** Start **

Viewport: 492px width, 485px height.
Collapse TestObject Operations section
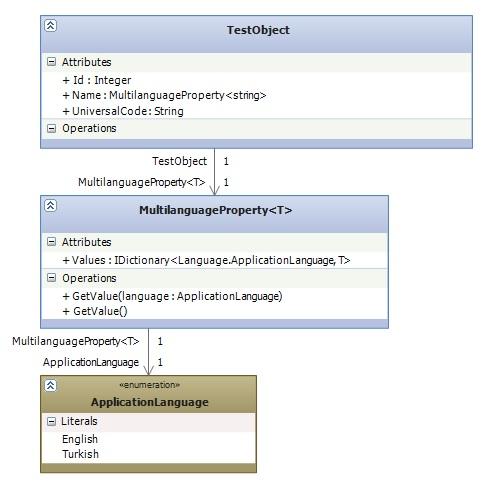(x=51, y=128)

** End **
** Start **

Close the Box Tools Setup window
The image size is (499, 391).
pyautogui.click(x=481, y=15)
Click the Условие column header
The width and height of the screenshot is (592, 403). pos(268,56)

** End **

▶ [BRIEF]: Write out, word for word, the items from the line containing "Viewport: 492px width, 485px height." through the line containing "(x=51, y=128)". Include both of those lines and leave out the pictures.

▶ [IN RESPONSE]:
Viewport: 492px width, 485px height.
Collapse TestObject Operations section
(x=51, y=128)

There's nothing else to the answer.